Distributional Robustness Bounds Generalization Errors

TL;DR

This paper explores the connections between Bayesian, distributionally robust, and regularization methods in machine learning, providing a unified perspective on why these approaches tend to reduce generalization errors.

Contribution

It introduces a formal definition of distributional robustness, demonstrates the equivalence of regularized empirical risk minimization and Bayesian methods, and offers a new perspective on bounding generalization errors.

Findings

Bayesian methods are distributionally robust in the PAC sense.

Regularized empirical risk minimization can be equivalent to Bayesian methods.

Distributional uncertainty and robustness measures can bound generalization errors.

Abstract

Bayesian methods, distributionally robust optimization methods, and regularization methods are three pillars of trustworthy machine learning combating distributional uncertainty, e.g., the uncertainty of an empirical distribution compared to the true underlying distribution. This paper investigates the connections among the three frameworks and, in particular, explores why these frameworks tend to have smaller generalization errors. Specifically, first, we suggest a quantitative definition for "distributional robustness", propose the concept of "robustness measure", and formalize several philosophical concepts in distributionally robust optimization. Second, we show that Bayesian methods are distributionally robust in the probably approximately correct (PAC) sense; in addition, by constructing a Dirichlet-process-like prior in Bayesian nonparametrics, it can be proven that any regularized empirical risk minimization method is equivalent to a Bayesian method.
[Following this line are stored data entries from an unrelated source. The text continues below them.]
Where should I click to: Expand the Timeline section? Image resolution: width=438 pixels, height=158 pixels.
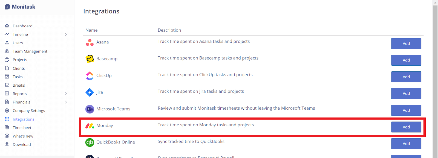click(x=66, y=34)
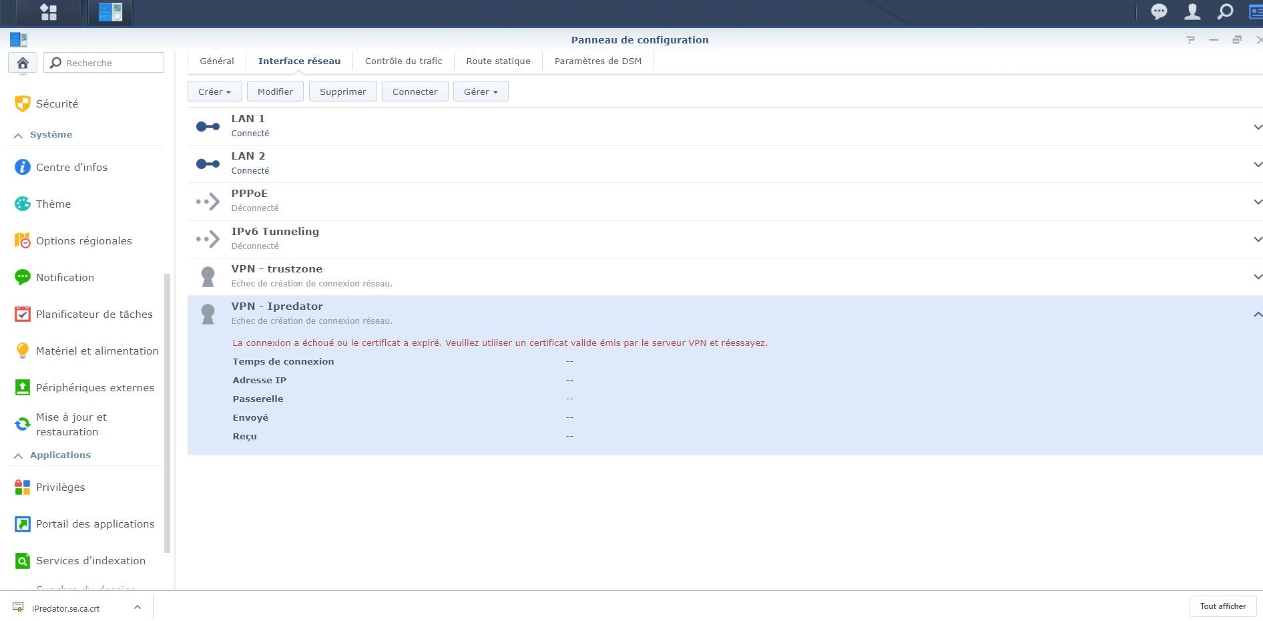Collapse the Système section in sidebar
Image resolution: width=1263 pixels, height=621 pixels.
point(19,135)
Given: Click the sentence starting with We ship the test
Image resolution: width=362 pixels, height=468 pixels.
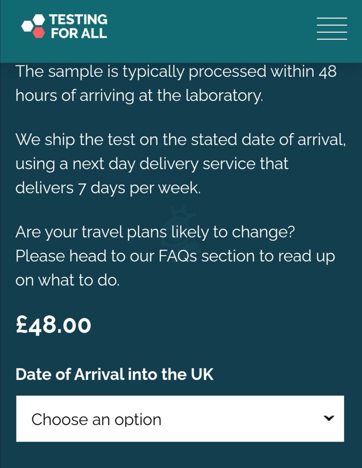Looking at the screenshot, I should pos(180,164).
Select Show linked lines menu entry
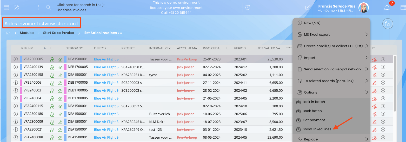The height and width of the screenshot is (142, 406). coord(317,129)
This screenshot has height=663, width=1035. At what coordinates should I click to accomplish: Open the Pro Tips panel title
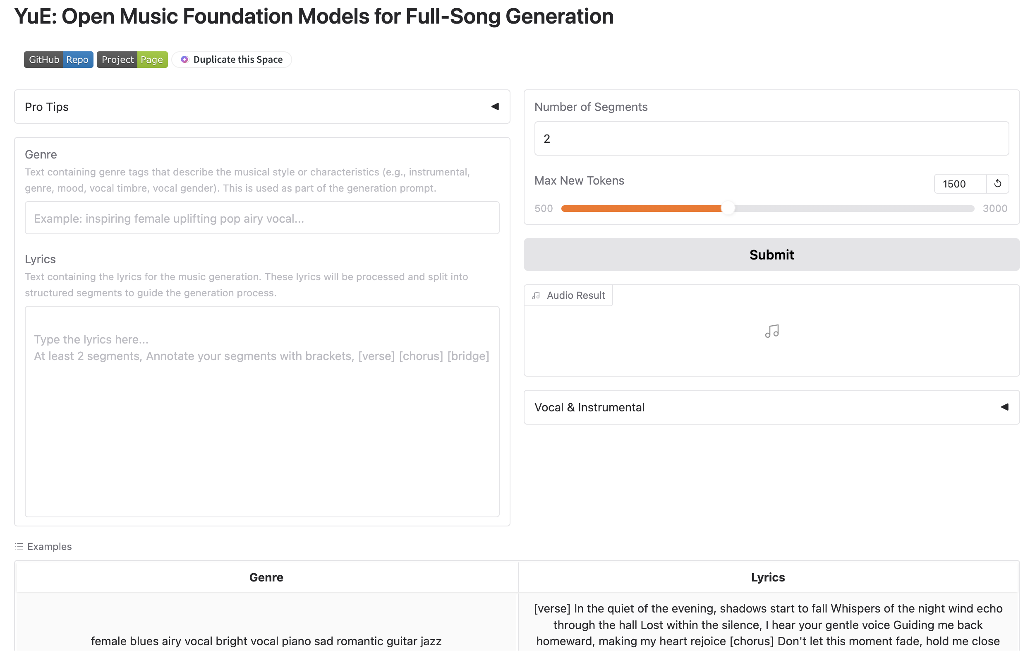coord(46,107)
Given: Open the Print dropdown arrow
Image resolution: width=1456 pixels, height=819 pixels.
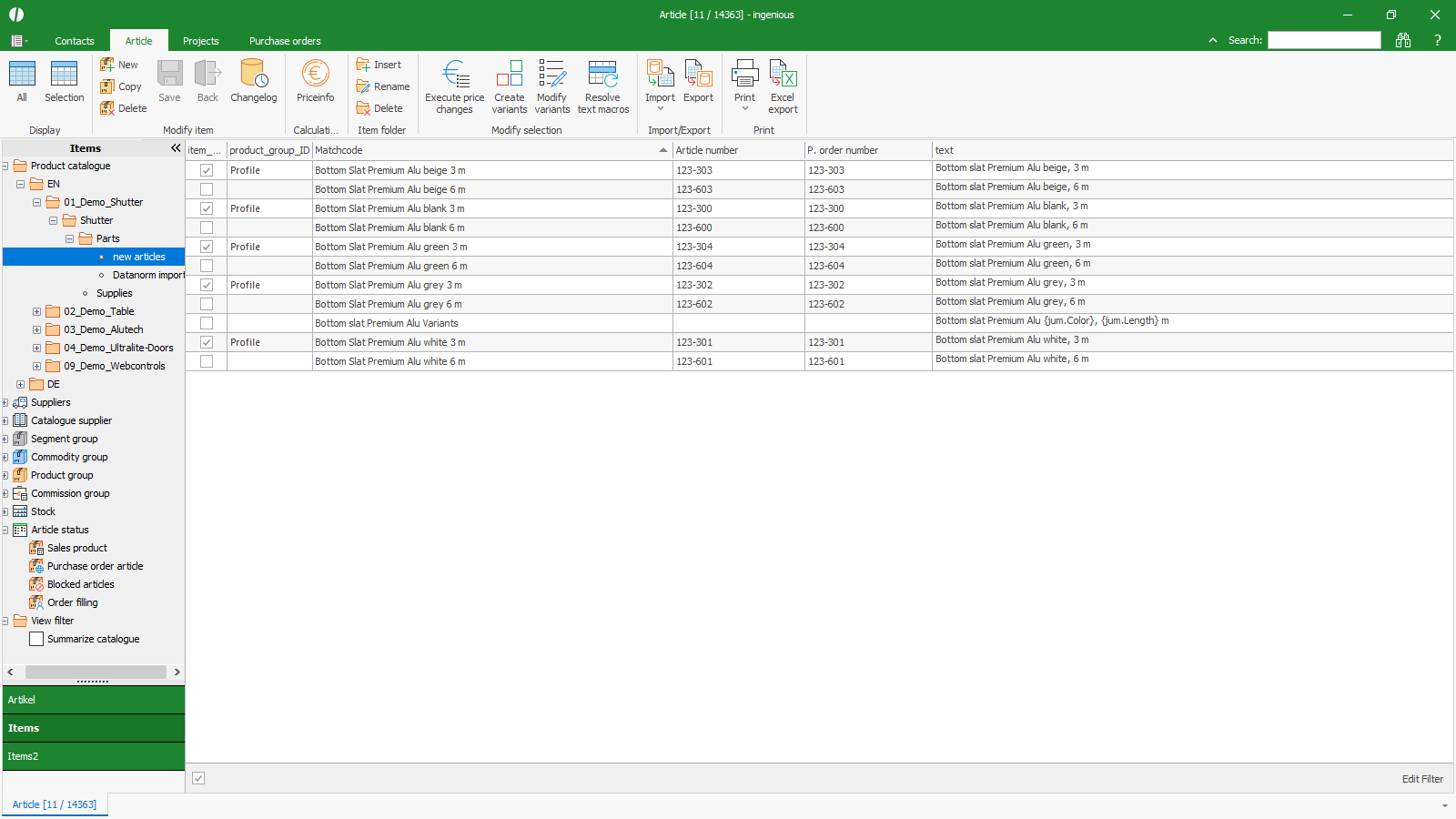Looking at the screenshot, I should [x=744, y=109].
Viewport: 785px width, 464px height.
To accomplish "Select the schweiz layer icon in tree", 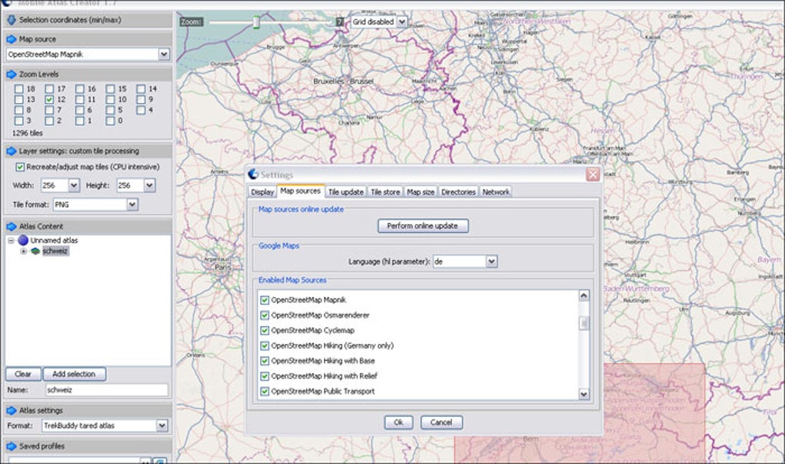I will [x=35, y=251].
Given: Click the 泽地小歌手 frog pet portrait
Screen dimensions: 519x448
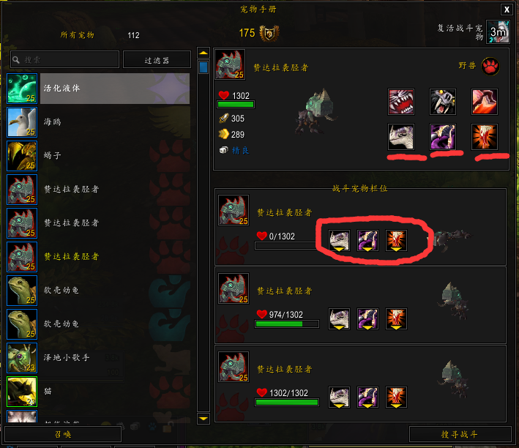Looking at the screenshot, I should coord(22,358).
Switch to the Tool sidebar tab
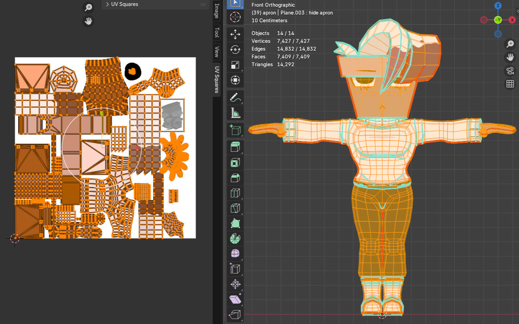The width and height of the screenshot is (519, 324). 217,33
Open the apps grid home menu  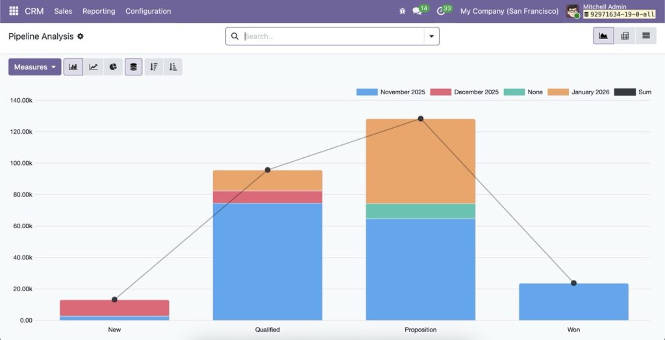14,11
Third, we show that generalization errors of machine learning models can be characterized using the distributional uncertainty of the nominal distribution and the robustness measures of these machine learning models, which is a new perspective to bound generalization errors, and therefore, explain the reason why distributionally robust machine learning models, Bayesian models, and regularization models tend to have smaller generalization errors in a unified manner.